Records from a data collection
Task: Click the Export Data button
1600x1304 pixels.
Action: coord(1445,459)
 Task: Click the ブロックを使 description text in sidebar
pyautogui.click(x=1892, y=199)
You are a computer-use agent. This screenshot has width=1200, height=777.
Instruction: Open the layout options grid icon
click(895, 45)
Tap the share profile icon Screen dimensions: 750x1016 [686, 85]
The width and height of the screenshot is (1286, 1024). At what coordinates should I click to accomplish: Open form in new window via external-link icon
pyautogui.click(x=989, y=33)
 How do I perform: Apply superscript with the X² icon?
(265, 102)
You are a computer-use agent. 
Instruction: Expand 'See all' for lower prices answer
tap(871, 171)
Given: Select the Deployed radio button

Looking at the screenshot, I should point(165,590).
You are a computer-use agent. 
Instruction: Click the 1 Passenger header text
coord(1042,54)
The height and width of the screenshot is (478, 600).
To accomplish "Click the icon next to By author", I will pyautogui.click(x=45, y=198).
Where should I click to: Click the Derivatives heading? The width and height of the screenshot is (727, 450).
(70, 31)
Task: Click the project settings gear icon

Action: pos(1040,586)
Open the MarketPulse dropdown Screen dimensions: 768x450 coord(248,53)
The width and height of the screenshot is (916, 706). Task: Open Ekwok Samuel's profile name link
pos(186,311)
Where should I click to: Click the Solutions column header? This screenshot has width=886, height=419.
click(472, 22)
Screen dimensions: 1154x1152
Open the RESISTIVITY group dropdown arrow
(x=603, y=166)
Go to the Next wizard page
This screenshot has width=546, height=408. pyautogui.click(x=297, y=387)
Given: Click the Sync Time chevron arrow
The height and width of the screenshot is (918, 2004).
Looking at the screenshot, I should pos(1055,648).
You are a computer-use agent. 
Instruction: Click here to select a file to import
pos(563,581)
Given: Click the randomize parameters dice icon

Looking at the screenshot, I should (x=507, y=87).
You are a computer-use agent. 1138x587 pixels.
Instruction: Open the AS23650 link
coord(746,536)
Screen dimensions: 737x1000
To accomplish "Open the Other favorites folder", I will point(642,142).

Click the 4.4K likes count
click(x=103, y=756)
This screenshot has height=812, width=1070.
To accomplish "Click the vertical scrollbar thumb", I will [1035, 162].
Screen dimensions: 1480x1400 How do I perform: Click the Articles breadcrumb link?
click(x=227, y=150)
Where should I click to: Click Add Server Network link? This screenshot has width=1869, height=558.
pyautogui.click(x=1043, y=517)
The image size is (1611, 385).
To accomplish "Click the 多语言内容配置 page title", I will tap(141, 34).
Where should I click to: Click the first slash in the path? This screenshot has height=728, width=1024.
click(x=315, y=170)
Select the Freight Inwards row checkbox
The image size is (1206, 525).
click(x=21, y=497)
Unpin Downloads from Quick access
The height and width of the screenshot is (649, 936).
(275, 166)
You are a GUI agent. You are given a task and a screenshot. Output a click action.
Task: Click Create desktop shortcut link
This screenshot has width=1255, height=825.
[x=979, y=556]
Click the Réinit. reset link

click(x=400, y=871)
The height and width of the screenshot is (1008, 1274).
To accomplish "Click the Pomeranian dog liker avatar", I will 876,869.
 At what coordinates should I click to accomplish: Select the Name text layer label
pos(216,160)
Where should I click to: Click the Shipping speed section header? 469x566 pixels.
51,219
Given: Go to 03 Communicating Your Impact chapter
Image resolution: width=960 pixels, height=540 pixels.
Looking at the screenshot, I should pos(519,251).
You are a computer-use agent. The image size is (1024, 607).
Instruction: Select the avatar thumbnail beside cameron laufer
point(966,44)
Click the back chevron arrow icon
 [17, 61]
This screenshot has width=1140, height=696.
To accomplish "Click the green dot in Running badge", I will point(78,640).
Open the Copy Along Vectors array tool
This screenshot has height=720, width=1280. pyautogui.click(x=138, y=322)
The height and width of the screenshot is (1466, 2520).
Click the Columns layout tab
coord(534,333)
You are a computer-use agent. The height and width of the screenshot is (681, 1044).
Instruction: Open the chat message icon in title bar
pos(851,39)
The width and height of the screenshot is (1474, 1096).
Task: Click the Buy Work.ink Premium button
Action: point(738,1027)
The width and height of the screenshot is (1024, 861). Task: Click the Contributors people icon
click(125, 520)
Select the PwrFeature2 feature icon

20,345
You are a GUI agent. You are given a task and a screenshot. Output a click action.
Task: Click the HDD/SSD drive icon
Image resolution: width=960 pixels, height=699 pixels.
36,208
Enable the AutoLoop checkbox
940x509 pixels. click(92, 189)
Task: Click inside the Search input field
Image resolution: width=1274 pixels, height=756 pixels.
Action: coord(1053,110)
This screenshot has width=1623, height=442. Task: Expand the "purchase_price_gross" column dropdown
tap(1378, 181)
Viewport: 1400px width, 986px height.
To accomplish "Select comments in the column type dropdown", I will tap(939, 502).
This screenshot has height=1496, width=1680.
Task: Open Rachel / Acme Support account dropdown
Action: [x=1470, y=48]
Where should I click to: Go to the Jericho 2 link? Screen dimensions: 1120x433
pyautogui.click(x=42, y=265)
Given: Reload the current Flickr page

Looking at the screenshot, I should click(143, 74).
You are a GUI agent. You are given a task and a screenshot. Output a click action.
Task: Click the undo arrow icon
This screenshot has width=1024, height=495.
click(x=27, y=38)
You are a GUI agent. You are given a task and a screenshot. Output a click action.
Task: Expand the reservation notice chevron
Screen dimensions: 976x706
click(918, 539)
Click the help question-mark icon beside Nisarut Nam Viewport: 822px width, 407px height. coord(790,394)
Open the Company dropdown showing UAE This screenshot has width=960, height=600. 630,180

• [About this exercise] Transcribe all entries word for word.

• [Response area]
Task: Click the Export Data button
1600x1304 pixels.
Action: coord(1445,459)
 Task: Click the ブロックを使 description text in sidebar
pyautogui.click(x=1892, y=199)
You are a computer-use agent. This screenshot has width=1200, height=777.
Instruction: Open the layout options grid icon
click(895, 45)
Tap the share profile icon Screen dimensions: 750x1016 [686, 85]
The width and height of the screenshot is (1286, 1024). At what coordinates should I click to accomplish: Open form in new window via external-link icon
pyautogui.click(x=989, y=33)
 How do I perform: Apply superscript with the X² icon?
(265, 102)
You are a computer-use agent. 
Instruction: Expand 'See all' for lower prices answer
tap(871, 171)
Given: Select the Deployed radio button

Looking at the screenshot, I should point(165,590).
You are a computer-use agent. 
Instruction: Click the 1 Passenger header text
coord(1042,54)
The height and width of the screenshot is (478, 600).
To accomplish "Click the icon next to By author", I will pyautogui.click(x=45, y=198).
Where should I click to: Click the Derivatives heading? The width and height of the screenshot is (727, 450).
(70, 31)
Task: Click the project settings gear icon

Action: pos(1040,586)
Open the MarketPulse dropdown Screen dimensions: 768x450 coord(248,53)
The width and height of the screenshot is (916, 706). Task: Open Ekwok Samuel's profile name link
pos(186,311)
Where should I click to: Click the Solutions column header? This screenshot has width=886, height=419.
click(472, 22)
Screen dimensions: 1154x1152
Open the RESISTIVITY group dropdown arrow
(x=603, y=166)
Go to the Next wizard page
This screenshot has width=546, height=408. pyautogui.click(x=297, y=387)
Given: Click the Sync Time chevron arrow
The height and width of the screenshot is (918, 2004).
Looking at the screenshot, I should pos(1055,648).
You are a computer-use agent. 
Instruction: Click here to select a file to import
pos(563,581)
Given: Click the randomize parameters dice icon

Looking at the screenshot, I should (x=507, y=87).
You are a computer-use agent. 1138x587 pixels.
Instruction: Open the AS23650 link
coord(746,536)
Screen dimensions: 737x1000
To accomplish "Open the Other favorites folder", I will point(642,142).

Click the 4.4K likes count
click(x=103, y=756)
This screenshot has height=812, width=1070.
To accomplish "Click the vertical scrollbar thumb", I will [1035, 162].
Screen dimensions: 1480x1400 How do I perform: Click the Articles breadcrumb link?
click(x=227, y=150)
Where should I click to: Click Add Server Network link? This screenshot has width=1869, height=558.
pyautogui.click(x=1043, y=517)
The image size is (1611, 385).
To accomplish "Click the 多语言内容配置 page title", I will tap(141, 34).
Where should I click to: Click the first slash in the path? This screenshot has height=728, width=1024.
click(x=315, y=170)
Select the Freight Inwards row checkbox
The image size is (1206, 525).
click(x=21, y=497)
Unpin Downloads from Quick access
The height and width of the screenshot is (649, 936).
(275, 166)
You are a GUI agent. You are given a task and a screenshot. Output a click action.
Task: Click Create desktop shortcut link
This screenshot has width=1255, height=825.
[x=979, y=556]
Click the Réinit. reset link

click(x=400, y=871)
The height and width of the screenshot is (1008, 1274).
To accomplish "Click the Pomeranian dog liker avatar", I will 876,869.
 At what coordinates should I click to accomplish: Select the Name text layer label
pos(216,160)
Where should I click to: Click the Shipping speed section header? 469x566 pixels.
51,219
Given: Go to 03 Communicating Your Impact chapter
Image resolution: width=960 pixels, height=540 pixels.
Looking at the screenshot, I should pos(519,251).
You are a computer-use agent. The image size is (1024, 607).
Instruction: Select the avatar thumbnail beside cameron laufer
point(966,44)
Click the back chevron arrow icon
 [17, 61]
This screenshot has width=1140, height=696.
To accomplish "Click the green dot in Running badge", I will point(78,640).
Open the Copy Along Vectors array tool
This screenshot has height=720, width=1280. pyautogui.click(x=138, y=322)
The height and width of the screenshot is (1466, 2520).
Click the Columns layout tab
coord(534,333)
You are a computer-use agent. The height and width of the screenshot is (681, 1044).
Instruction: Open the chat message icon in title bar
pos(851,39)
The width and height of the screenshot is (1474, 1096).
Task: Click the Buy Work.ink Premium button
Action: point(738,1027)
The width and height of the screenshot is (1024, 861). Task: Click the Contributors people icon
click(125, 520)
Select the PwrFeature2 feature icon

20,345
You are a GUI agent. You are given a task and a screenshot. Output a click action.
Task: Click the HDD/SSD drive icon
Image resolution: width=960 pixels, height=699 pixels.
36,208
Enable the AutoLoop checkbox
940x509 pixels. click(92, 189)
Task: Click inside the Search input field
Image resolution: width=1274 pixels, height=756 pixels.
Action: coord(1053,110)
This screenshot has width=1623, height=442. Task: Expand the "purchase_price_gross" column dropdown
tap(1378, 181)
Viewport: 1400px width, 986px height.
To accomplish "Select comments in the column type dropdown", I will tap(939, 502).
This screenshot has height=1496, width=1680.
Task: Open Rachel / Acme Support account dropdown
Action: [x=1470, y=48]
Where should I click to: Go to the Jericho 2 link? Screen dimensions: 1120x433
pyautogui.click(x=42, y=265)
Given: Reload the current Flickr page

Looking at the screenshot, I should click(143, 74).
You are a GUI agent. You are given a task and a screenshot. Output a click action.
Task: Click the undo arrow icon
This screenshot has width=1024, height=495.
click(x=27, y=38)
You are a GUI agent. You are given a task and a screenshot. Output a click action.
Task: Expand the reservation notice chevron
Screen dimensions: 976x706
click(918, 539)
Click the help question-mark icon beside Nisarut Nam Viewport: 822px width, 407px height. coord(790,394)
Open the Company dropdown showing UAE This screenshot has width=960, height=600. 630,180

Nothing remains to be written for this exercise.